House’s story is one of Dynasty Realization. Creating a $5 billion dynasty isn’t a bad bit of work.
If you’d like to read more about this fascinating case study, you’ll find it on the HPmemory.org Web site. Click here.
That’s a great story, but I’m disappointed that it doesn’t actually mention how it relates (or doesn’t?) to HP’s first logic analyzer, the 5000A, which had the cover story of the October 1973 issue of HP Journal. The developers of the 1601L apparently were aware of it, since they reference it in the January 1974 article.
Sorry you were disappointed, Eric. I sure remember reading about the 5000A but I can’t say I ever saw one working for HP. The likely reason it was omitted from Chuck House’s story is because the 5000A came from Cupertino, not Colorado Springs. Like many things at HP, there seem to have been parallel developments, at least initially. We may like to think of HP as a monolithic corporation but in reality, it was a loose federation of divisions in the 1970s. It’s likely the editors of HP Journal forced some amount of corporate uniformity on the Journal article in 1974, but Chuck House is no longer bound by that fraternal order.

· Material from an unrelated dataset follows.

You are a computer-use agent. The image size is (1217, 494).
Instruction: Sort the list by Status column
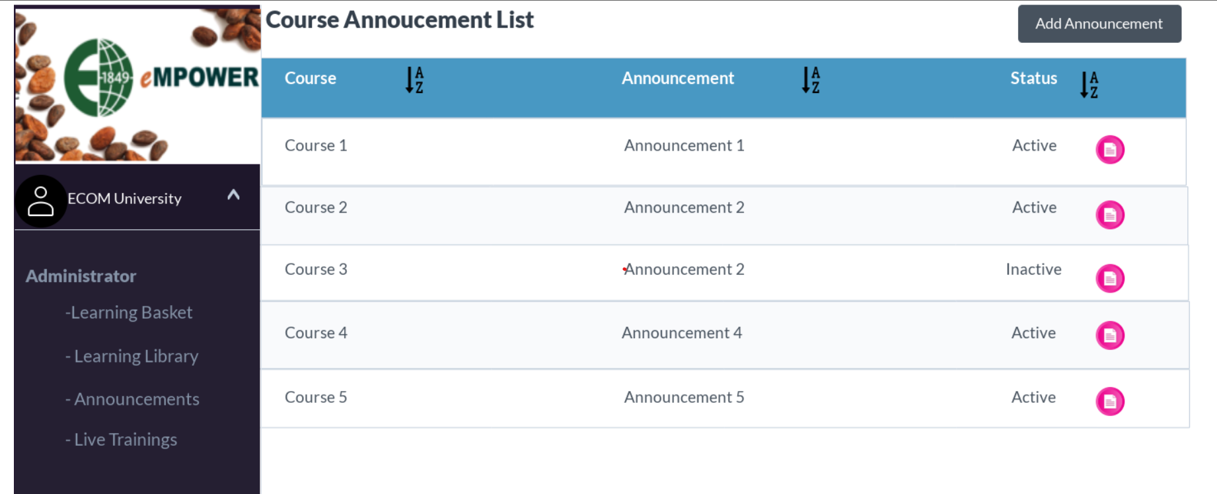1089,85
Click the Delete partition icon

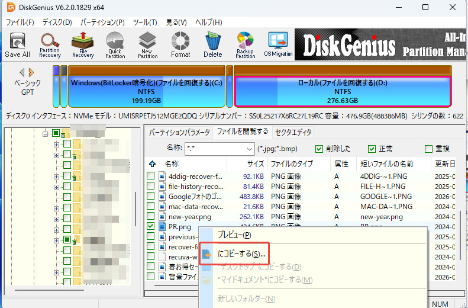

Thanks for the explanation. I assumed that the 5000A came from a precursor to the organization that did the 16xx, similarly to how the 9100A was a precursor to the 35, but given the short interval between the 5000A and 1601L introductions, parallel efforts make more sense.
I think I’ve still got a 5000A around here somewhere. The last time I actually used one was around 1979.
The HP 5000A came from Gary Gordon’s lab at HP Santa Clara. It was introduced in March 1973; the HP 1601L was introduced in August 1973. Both labs knew about both projects, and actually were more-or-less co-operative, depending on the day or week. The 5000A was essentially a serial analyzer using LED readouts, while the 160l was a parallel analyzer using a CRT readout. The 5000A and the HP 1645A PRBS tester (a companion serial box for the HP 5000A) from Colorado Springs were only modestly successful; the 1601L significantly more so. None of them really worked well for customer issues until the HP 1600S brought both asynchronous machines together, with 32 channels of data flow. Gordon’s lab did a lot of other digital tools — logic clips and probes, and a signature analyzer. The story of both labs is told briefly on pp. 229-230 in The HP Phenomenon (House, Price; Stanford, 2009). In 1999, Agilent’s Gary Gordon was awarded the Joel Birnbaum Prize — the predecessor to the Oliver Prize before Agilent spun off from HP — for inventing and championing gestural encoders and various optical mice, which promise to change fundamentally the way we interact with our entertainment centers and computers.” Gary Gordon, Bill Farnbach and I are listed on one IEEE submission as ‘co-creators’ of the Logic Analyzer category. And we’ve all remained colleagues, though “long in the tooth” these days.
Thanks for the clarification, Chuck!